▶ **Given data**

___

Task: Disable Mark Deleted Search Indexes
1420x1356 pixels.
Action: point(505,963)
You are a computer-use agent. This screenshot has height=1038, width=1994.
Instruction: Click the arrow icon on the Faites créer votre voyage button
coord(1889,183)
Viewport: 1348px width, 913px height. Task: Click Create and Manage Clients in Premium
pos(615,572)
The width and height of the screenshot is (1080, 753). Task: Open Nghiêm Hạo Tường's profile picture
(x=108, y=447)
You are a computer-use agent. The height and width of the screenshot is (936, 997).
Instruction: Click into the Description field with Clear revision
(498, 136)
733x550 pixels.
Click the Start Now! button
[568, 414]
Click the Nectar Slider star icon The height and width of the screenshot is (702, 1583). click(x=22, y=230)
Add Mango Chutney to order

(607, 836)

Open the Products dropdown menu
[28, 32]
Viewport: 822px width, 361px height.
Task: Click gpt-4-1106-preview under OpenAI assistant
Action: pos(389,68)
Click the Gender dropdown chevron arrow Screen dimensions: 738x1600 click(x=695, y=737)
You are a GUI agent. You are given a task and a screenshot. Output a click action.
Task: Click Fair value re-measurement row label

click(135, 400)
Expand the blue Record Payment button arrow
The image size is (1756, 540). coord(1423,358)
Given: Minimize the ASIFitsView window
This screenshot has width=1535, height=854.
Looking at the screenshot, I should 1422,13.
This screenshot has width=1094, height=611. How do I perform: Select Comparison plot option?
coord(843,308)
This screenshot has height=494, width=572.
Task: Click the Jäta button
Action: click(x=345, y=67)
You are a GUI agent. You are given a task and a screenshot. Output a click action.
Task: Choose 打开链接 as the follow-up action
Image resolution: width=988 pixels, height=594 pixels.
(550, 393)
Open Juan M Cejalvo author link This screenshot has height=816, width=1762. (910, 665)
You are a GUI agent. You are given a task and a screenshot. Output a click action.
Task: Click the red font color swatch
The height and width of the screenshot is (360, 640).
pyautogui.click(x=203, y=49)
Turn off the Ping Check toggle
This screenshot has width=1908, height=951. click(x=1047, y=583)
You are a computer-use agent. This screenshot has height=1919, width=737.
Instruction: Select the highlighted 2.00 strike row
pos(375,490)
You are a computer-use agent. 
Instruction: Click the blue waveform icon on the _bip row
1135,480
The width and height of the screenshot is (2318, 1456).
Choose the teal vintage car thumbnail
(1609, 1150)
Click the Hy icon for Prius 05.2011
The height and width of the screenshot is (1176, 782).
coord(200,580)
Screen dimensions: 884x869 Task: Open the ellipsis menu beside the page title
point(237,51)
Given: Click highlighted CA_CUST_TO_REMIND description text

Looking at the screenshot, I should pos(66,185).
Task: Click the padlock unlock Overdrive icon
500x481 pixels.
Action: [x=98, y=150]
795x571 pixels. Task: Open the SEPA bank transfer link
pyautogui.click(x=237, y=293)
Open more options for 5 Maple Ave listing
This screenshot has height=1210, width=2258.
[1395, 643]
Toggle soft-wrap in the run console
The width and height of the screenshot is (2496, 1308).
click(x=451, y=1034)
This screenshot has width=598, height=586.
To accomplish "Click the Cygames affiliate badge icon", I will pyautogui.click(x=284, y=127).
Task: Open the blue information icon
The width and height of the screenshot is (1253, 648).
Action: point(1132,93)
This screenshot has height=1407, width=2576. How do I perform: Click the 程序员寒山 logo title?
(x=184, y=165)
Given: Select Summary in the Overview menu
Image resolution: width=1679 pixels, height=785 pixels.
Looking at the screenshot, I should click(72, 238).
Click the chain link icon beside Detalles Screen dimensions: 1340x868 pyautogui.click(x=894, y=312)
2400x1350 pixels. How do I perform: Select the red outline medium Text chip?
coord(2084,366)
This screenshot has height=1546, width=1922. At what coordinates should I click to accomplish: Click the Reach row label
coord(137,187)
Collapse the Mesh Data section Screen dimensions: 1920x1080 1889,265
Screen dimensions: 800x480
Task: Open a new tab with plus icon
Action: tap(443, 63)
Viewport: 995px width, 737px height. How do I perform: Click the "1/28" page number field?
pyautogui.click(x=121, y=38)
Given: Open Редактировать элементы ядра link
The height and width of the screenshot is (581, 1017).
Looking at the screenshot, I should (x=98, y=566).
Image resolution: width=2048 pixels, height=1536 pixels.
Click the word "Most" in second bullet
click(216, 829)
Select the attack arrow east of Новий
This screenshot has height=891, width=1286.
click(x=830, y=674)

___

▶ **Task to complete**
Write out all of the material above again, replacing "Mango Chutney" with "Lime Pickle" and leaving everything else unchanged.

▶ **Right answer**
Task: Disable Mark Deleted Search Indexes
1420x1356 pixels.
Action: point(505,963)
You are a computer-use agent. This screenshot has height=1038, width=1994.
Instruction: Click the arrow icon on the Faites créer votre voyage button
coord(1889,183)
Viewport: 1348px width, 913px height. Task: Click Create and Manage Clients in Premium
pos(615,572)
The width and height of the screenshot is (1080, 753). Task: Open Nghiêm Hạo Tường's profile picture
(x=108, y=447)
You are a computer-use agent. The height and width of the screenshot is (936, 997).
Instruction: Click into the Description field with Clear revision
(498, 136)
733x550 pixels.
Click the Start Now! button
[568, 414]
Click the Nectar Slider star icon The height and width of the screenshot is (702, 1583). click(x=22, y=230)
Add Lime Pickle to order

(607, 836)

Open the Products dropdown menu
[28, 32]
Viewport: 822px width, 361px height.
Task: Click gpt-4-1106-preview under OpenAI assistant
Action: pos(389,68)
Click the Gender dropdown chevron arrow Screen dimensions: 738x1600 click(x=695, y=737)
You are a GUI agent. You are given a task and a screenshot. Output a click action.
Task: Click Fair value re-measurement row label

click(135, 400)
Expand the blue Record Payment button arrow
The image size is (1756, 540). coord(1423,358)
Given: Minimize the ASIFitsView window
This screenshot has width=1535, height=854.
Looking at the screenshot, I should 1422,13.
This screenshot has width=1094, height=611. How do I perform: Select Comparison plot option?
coord(843,308)
This screenshot has height=494, width=572.
Task: Click the Jäta button
Action: click(x=345, y=67)
You are a GUI agent. You are given a task and a screenshot. Output a click action.
Task: Choose 打开链接 as the follow-up action
Image resolution: width=988 pixels, height=594 pixels.
(550, 393)
Open Juan M Cejalvo author link This screenshot has height=816, width=1762. (910, 665)
You are a GUI agent. You are given a task and a screenshot. Output a click action.
Task: Click the red font color swatch
The height and width of the screenshot is (360, 640).
pyautogui.click(x=203, y=49)
Turn off the Ping Check toggle
This screenshot has width=1908, height=951. click(x=1047, y=583)
You are a computer-use agent. This screenshot has height=1919, width=737.
Instruction: Select the highlighted 2.00 strike row
pos(375,490)
You are a computer-use agent. 
Instruction: Click the blue waveform icon on the _bip row
1135,480
The width and height of the screenshot is (2318, 1456).
Choose the teal vintage car thumbnail
(1609, 1150)
Click the Hy icon for Prius 05.2011
The height and width of the screenshot is (1176, 782).
coord(200,580)
Screen dimensions: 884x869 Task: Open the ellipsis menu beside the page title
point(237,51)
Given: Click highlighted CA_CUST_TO_REMIND description text

Looking at the screenshot, I should pos(66,185).
Task: Click the padlock unlock Overdrive icon
500x481 pixels.
Action: [x=98, y=150]
795x571 pixels. Task: Open the SEPA bank transfer link
pyautogui.click(x=237, y=293)
Open more options for 5 Maple Ave listing
This screenshot has height=1210, width=2258.
[1395, 643]
Toggle soft-wrap in the run console
The width and height of the screenshot is (2496, 1308).
click(x=451, y=1034)
This screenshot has width=598, height=586.
To accomplish "Click the Cygames affiliate badge icon", I will pyautogui.click(x=284, y=127).
Task: Open the blue information icon
The width and height of the screenshot is (1253, 648).
Action: point(1132,93)
This screenshot has height=1407, width=2576. How do I perform: Click the 程序员寒山 logo title?
(x=184, y=165)
Given: Select Summary in the Overview menu
Image resolution: width=1679 pixels, height=785 pixels.
Looking at the screenshot, I should click(72, 238).
Click the chain link icon beside Detalles Screen dimensions: 1340x868 pyautogui.click(x=894, y=312)
2400x1350 pixels. How do I perform: Select the red outline medium Text chip?
coord(2084,366)
This screenshot has height=1546, width=1922. At what coordinates should I click to accomplish: Click the Reach row label
coord(137,187)
Collapse the Mesh Data section Screen dimensions: 1920x1080 1889,265
Screen dimensions: 800x480
Task: Open a new tab with plus icon
Action: tap(443, 63)
Viewport: 995px width, 737px height. How do I perform: Click the "1/28" page number field?
pyautogui.click(x=121, y=38)
Given: Open Редактировать элементы ядра link
The height and width of the screenshot is (581, 1017).
Looking at the screenshot, I should (x=98, y=566).
Image resolution: width=2048 pixels, height=1536 pixels.
Click the word "Most" in second bullet
click(216, 829)
Select the attack arrow east of Новий
This screenshot has height=891, width=1286.
click(x=830, y=674)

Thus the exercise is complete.